Any day can be April Fools with Mike Jacka and You’ve Got To Be Kidding. This time around he’s pulled something spooky out of his brain for Halloween at the Disneyland Resort.

The Not-So-Scary Halloween Party is just a week away and it appears that, once again, it will be a runaway success. However, if you’ve been paying attention, you will have noticed that, every year, there has been just a little more “scary” creeping into the party. It all started with Ghost Galaxy. And this year’s introduction of Guardians of the Galaxy – Monsters After Dark continues the trend.

Be prepared for more. Unnamed sources indicate that, within a few weeks, Disney will be announcing the biggest changes ever to the Halloween party. Next year, for the first time ever, haunt mazes will be a part of the Disney Halloween experience. The promise is that, even though each maze will be distinctly Disney, each will provide the thrills, chills, and scares that will keep even the most jaded Halloween fan awake long after the party ends.

Following are some of the proposed offerings:

In the Hall of the Corporate Kings

Something evil lurks in the fog-shrouded hallways of Disney’s corporate offices. Caught in the maze of cubicles, desks, and file cabinets, you will be forced to go deep within its lair. The lights grow dimmer. You notice a fetid smell. And then you hear the eerie sound of something being sliced. Just ahead is the abyss, the void, the land of limbo where ideas go to do die. This is where hopes and dreams are cut, chopped, and butchered by the sharpened pencils of…Corporate Accounting. The maze comes to an abrupt end when you are suddenly bathed in bright lights and you hear the announcement. “That’s it. Shut it down.

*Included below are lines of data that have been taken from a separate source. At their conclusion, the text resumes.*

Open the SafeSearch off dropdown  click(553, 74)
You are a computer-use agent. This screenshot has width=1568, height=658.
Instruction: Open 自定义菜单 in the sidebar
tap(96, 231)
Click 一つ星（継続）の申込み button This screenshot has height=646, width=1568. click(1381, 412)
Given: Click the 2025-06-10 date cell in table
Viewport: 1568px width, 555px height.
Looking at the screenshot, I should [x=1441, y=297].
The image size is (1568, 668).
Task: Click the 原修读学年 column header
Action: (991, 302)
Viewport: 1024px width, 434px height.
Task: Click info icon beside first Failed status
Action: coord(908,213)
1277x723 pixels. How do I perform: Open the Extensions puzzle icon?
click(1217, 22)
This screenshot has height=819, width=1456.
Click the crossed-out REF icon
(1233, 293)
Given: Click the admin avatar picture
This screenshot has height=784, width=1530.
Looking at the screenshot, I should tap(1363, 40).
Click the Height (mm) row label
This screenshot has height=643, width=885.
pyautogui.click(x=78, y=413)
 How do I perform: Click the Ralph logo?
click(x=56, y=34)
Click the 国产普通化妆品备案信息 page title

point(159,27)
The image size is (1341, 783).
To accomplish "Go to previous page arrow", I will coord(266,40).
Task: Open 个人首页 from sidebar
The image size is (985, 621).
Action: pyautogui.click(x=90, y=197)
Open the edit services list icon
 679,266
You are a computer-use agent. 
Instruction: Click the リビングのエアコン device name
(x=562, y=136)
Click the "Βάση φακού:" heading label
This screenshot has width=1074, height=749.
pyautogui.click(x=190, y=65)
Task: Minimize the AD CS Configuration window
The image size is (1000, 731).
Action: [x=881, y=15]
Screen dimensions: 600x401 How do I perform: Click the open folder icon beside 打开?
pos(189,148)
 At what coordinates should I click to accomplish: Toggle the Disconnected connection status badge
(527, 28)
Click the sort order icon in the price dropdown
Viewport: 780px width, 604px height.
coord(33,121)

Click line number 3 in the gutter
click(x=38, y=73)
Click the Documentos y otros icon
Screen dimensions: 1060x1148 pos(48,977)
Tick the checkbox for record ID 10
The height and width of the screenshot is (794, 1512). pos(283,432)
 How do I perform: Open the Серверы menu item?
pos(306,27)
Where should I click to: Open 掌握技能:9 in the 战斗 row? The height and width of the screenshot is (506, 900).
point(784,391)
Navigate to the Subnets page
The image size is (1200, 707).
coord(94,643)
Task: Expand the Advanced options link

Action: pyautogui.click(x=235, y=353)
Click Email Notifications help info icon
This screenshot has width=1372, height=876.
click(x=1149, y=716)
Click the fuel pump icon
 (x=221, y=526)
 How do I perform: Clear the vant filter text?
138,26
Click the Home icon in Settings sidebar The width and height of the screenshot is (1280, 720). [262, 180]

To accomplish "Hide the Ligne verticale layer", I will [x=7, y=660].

Too expensive.”

Return of the Living Chairman

There is a sense of foreboding – of evil returned to this happiest of places. Passing through an uninspiring entrance, you find yourself surrounded by mindless, slack-jawed zombies lurching and lumbering from store to store, all mumbling the ominous phrase, “Paul Pressler has returned.” You are in the Disney Resort’s new third gate, MerchandiseLand – a park composed entirely of shops, restaurants, and dispirited entertainment. To escape the undead shoppers you must dodge the cascading torrents of overstock merchandise, elude the pursuing food carts, and avoid eating the fiftieth-birthday cupcakes. Then, when escape seems to lie just ahead, you see the ultimate horror – the exits are manned by an unending horde of Duffys.

The Song Remains Insane

A classic battle of good and evil…or in this case, evil, evil, and more evil. You are caught in a crossfire – not a battle of swords, guns, or demons, but a battle of music. Entering the Wurlitzer Music Hall, you hear music seeping through the walls. You have no choice but to explore. You turn a corner, open a door, and are instantly bombarded by the cacophony of Disney park’s songs. Swisskapolka, Great Big Beautiful Tomorrow, The Tiki Tiki Tiki Tiki Room, Baroque Hoedown – all playing at the same time; each battling for attention and dominance. Just when you think you’ve reached your limit, the biggest monster of them all appears. Small World bellows, blusters and bombasts its way into the room. The pandemonium is horrible, but not as horrible as your last cogent thought. “Which ear worm will I be stuck with for the rest of my life?”

Being Goofy – A VR Experience

Slip on the VR goggles and slip into a brand-new experience. This isn’t just virtual reality; this is virtual terroreality. You are trapped. You cannot breathe. You cannot see. You are buffeted from all directions. The sound of high-pitched screams pierce your ears. You find a mirror and discover your greatest fear come to life…you are a Disney character. There is no food, no water, no air, no escape. The torture and terror is seemingly eternal, but you finally come to the end of your shift. It is only then that you learn a complaint has been filed by a lady who claims you groped here. Just remember, the scares are fake, but the lawsuits are real.

Of course, that is just the beginning of Disney’s big plans. While the details are sketchier, the following mazes are also being planned:

Club 666 – An upcharge event that allows you to enter a secret club where you can spend more money to spend more money.

Declining by Degrees – See firsthand the peeling paint, rusting rails, and dimming lights of a Disney park.

High School Musical: The Horror – Just when you thought it was safe to turn on the television.

Disney Hotel Hellifornia – Still waiting? You can’t even check in any time you like.

Walt’s Back – And he’s none too happy about what you did with Epcot.

And the scariest project of all – the return of Superstar Limo.

Mike Jacka
Mike lives in Phoenix, Arizona and has two claims to fame. The first is that he was born the day Disneyland opened. So, yes, he is old. The second is that he is the funniest internal auditor in the profession of internal auditing. Yes, a very low bar. Yes, this is akin to being the sanest person in the asylum. So why not combine those two great achievements? Why not combine that love for Disneyland with a slightly offbeat sense of humor? I guess we'll all find out.